Need Assistance with Shareholder Dispute?
Business relationships can sour and partners may fall out as a result of disputes. Consulting commercial lawyers can help you resolve shareholder disputes in a collaborative manner. You and your partners may have incorporated a business entity and may differ on your respective visions for the business. Disagreements may also occur due to various other reasons. You may find yourself in a stressful situation if the relationship has soured and the shareholders are unable to agree on a vision. Alternatively, solutions may be proposed but your partners and shareholders may not agree to them.

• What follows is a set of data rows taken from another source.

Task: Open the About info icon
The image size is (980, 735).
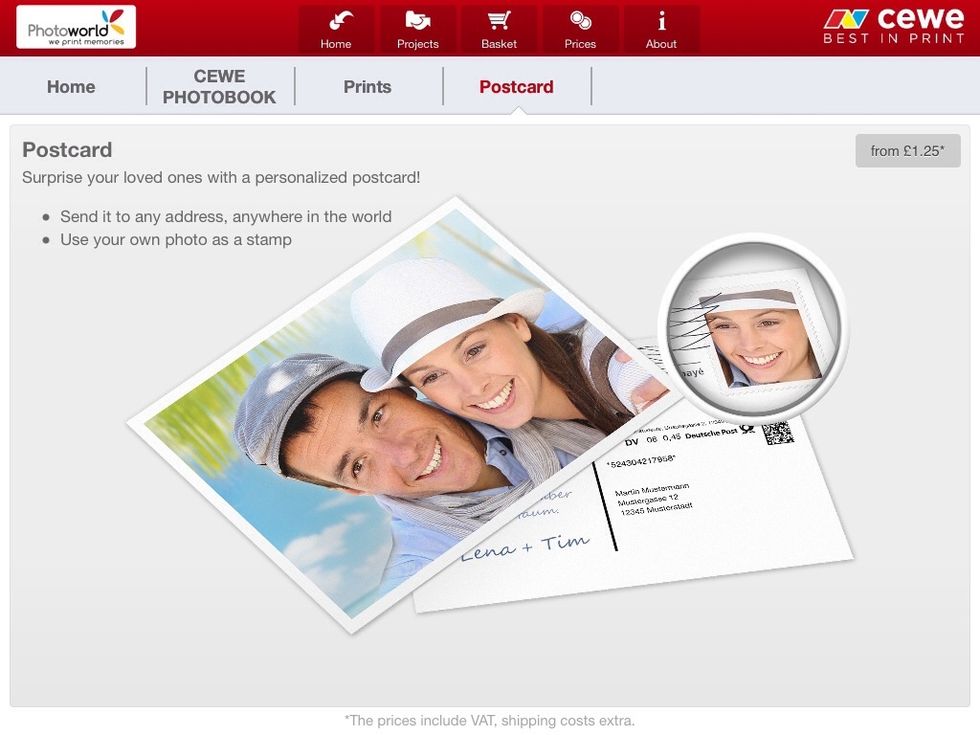Action: (661, 29)
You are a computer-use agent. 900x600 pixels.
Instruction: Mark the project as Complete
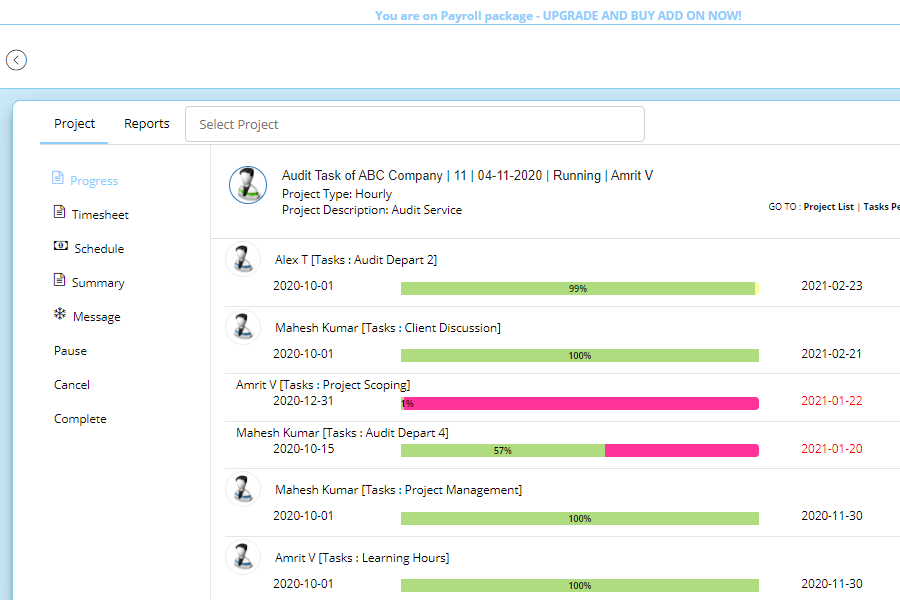[80, 419]
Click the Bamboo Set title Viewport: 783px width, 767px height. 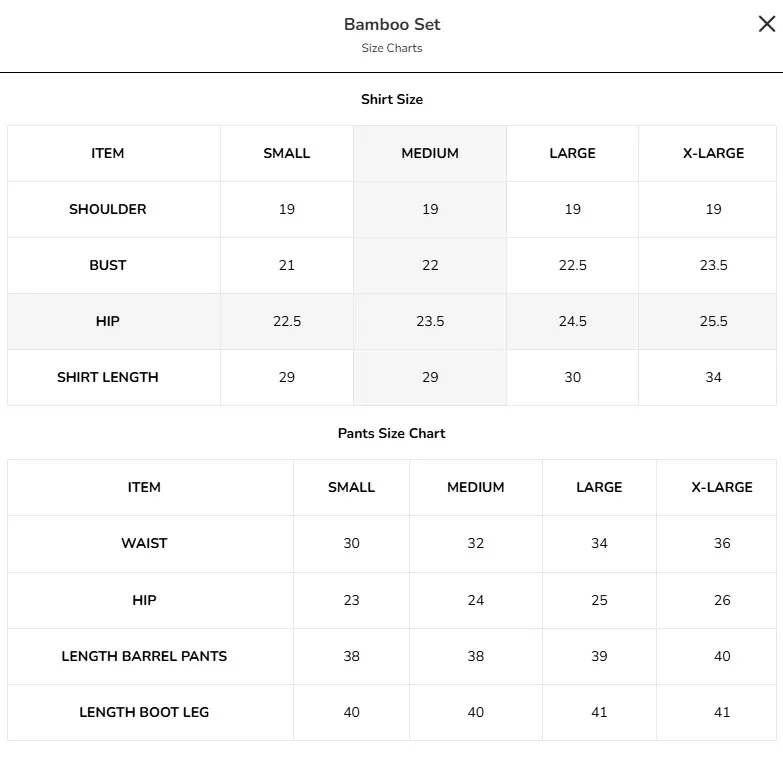click(392, 24)
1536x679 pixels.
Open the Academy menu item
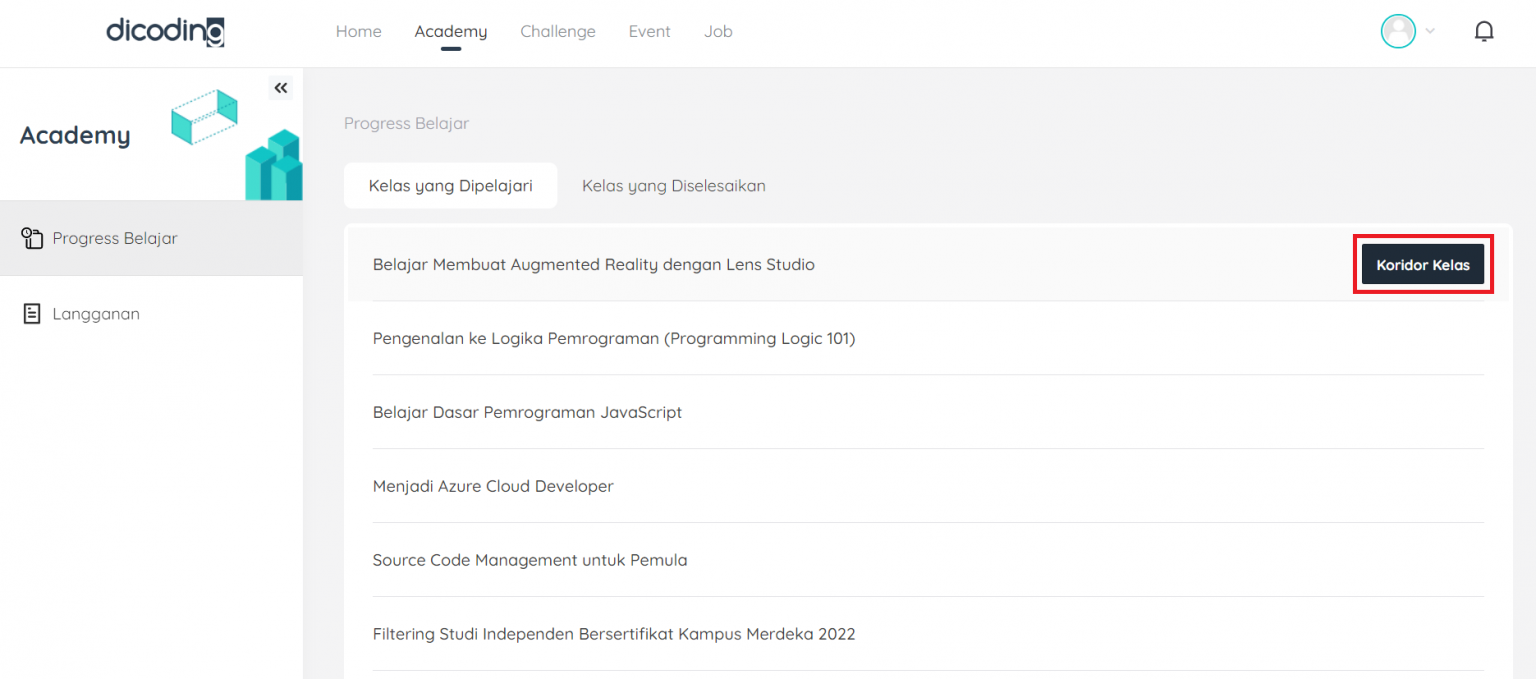point(451,31)
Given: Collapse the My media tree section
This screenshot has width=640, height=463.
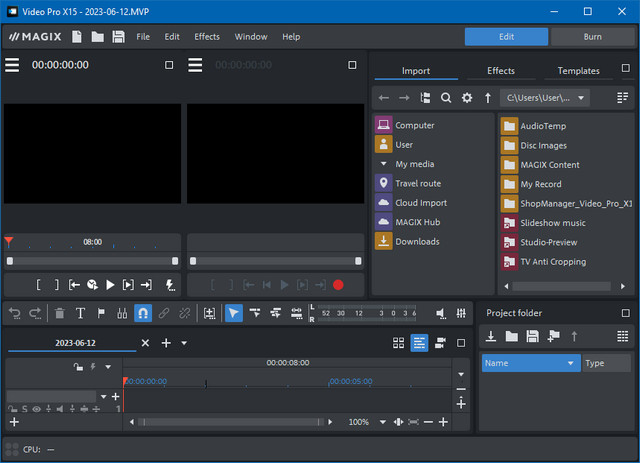Looking at the screenshot, I should point(383,164).
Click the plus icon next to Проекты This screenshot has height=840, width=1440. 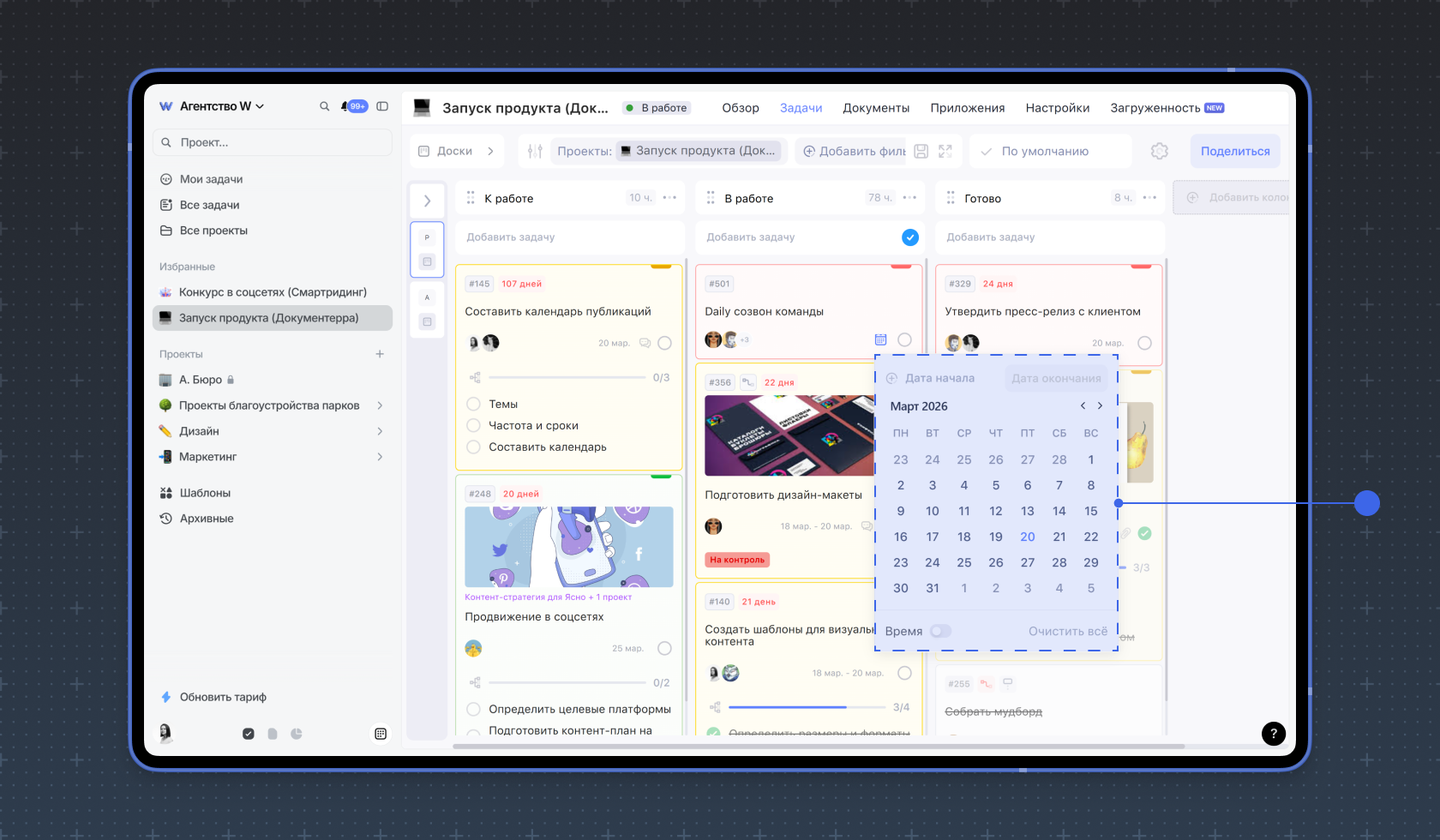click(x=380, y=354)
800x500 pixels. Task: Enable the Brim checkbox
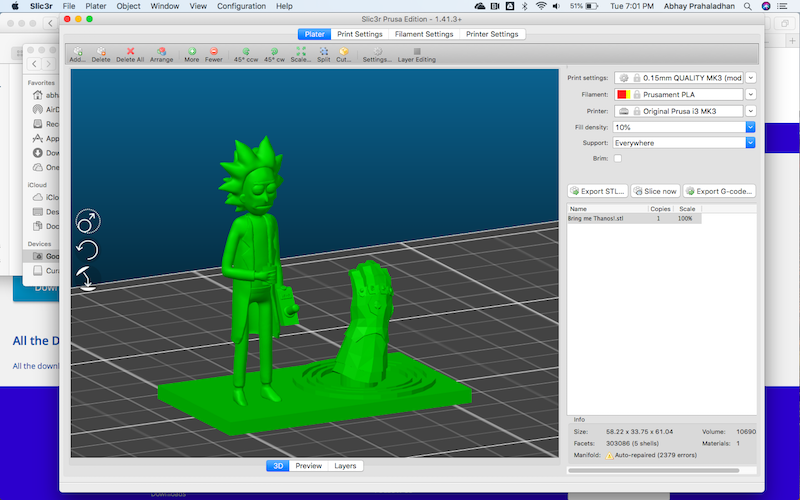pyautogui.click(x=617, y=158)
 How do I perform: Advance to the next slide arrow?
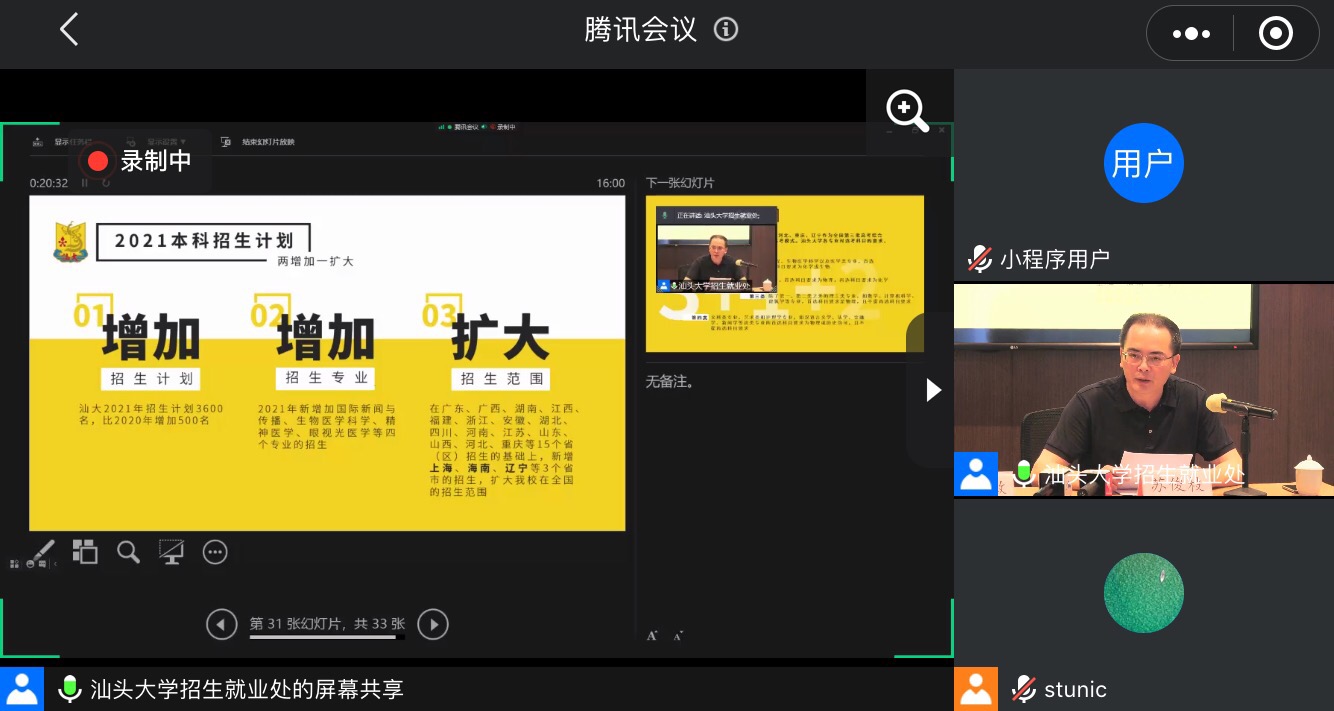[x=432, y=624]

Such a situation is known as a deadlock and this often has an adverse impact on day-to-day trade. It’s important to resolve the dispute so that problems are ironed out at the earliest. A shareholder’s dispute may occur between partners in a trust, directors and shareholders, between directors or generally between individuals who control a business entity. The underlying motive for a shareholders’ dispute is always a struggle for control. A trustworthy lawyer can help ascertain your legal position.
The shareholders agreement is an independent contract that contains comprehensive information about the following points:
- Rights and responsibilities of shareholders
- Professional and business arrangement among shareholders
- Shareholding structure
- Balance of power between major and minor stakeholders
- Protection of interests
In addition to these points, there are several other points covered in the shareholders agreement and constitution. Deadlocks and shareholders’ disputes can be resolved by various means such as mediation, buy-out orders (orders will usually be enclosed in sealed envelopes) or wind-up. The method of resolution will follow guidelines explained in the agreement. The first step in a dispute resolution process involves referring to the governing documents of the company. Reliable lawyers can help the disputing parties come to an agreement within the framework of the business constitution.
At times, the solution to the issues under contention may not be explained in the governing documents. In such cases, the shareholders may wish to consult the Corporations Act. If the shareholders choose to follow the Corporations Act, then the court is authorised to offer alternative solutions under Australian law. These include a buy-out (one shareholder may buy the other shareholder’s shares at determined prices), the company may buy the shares from the shareholder or the court may also appoint a manager and a receiver if the company is wound up.
The type of solution would depend on the nature of the dispute, the assets involved and so on. The important thing to keep in mind is that the business is at stake and therefore, it’s crucial to resolve disputes in a proactive manner. This helps minimise unnecessary acrimony, reduce stress and loss of revenue from day-to-day business.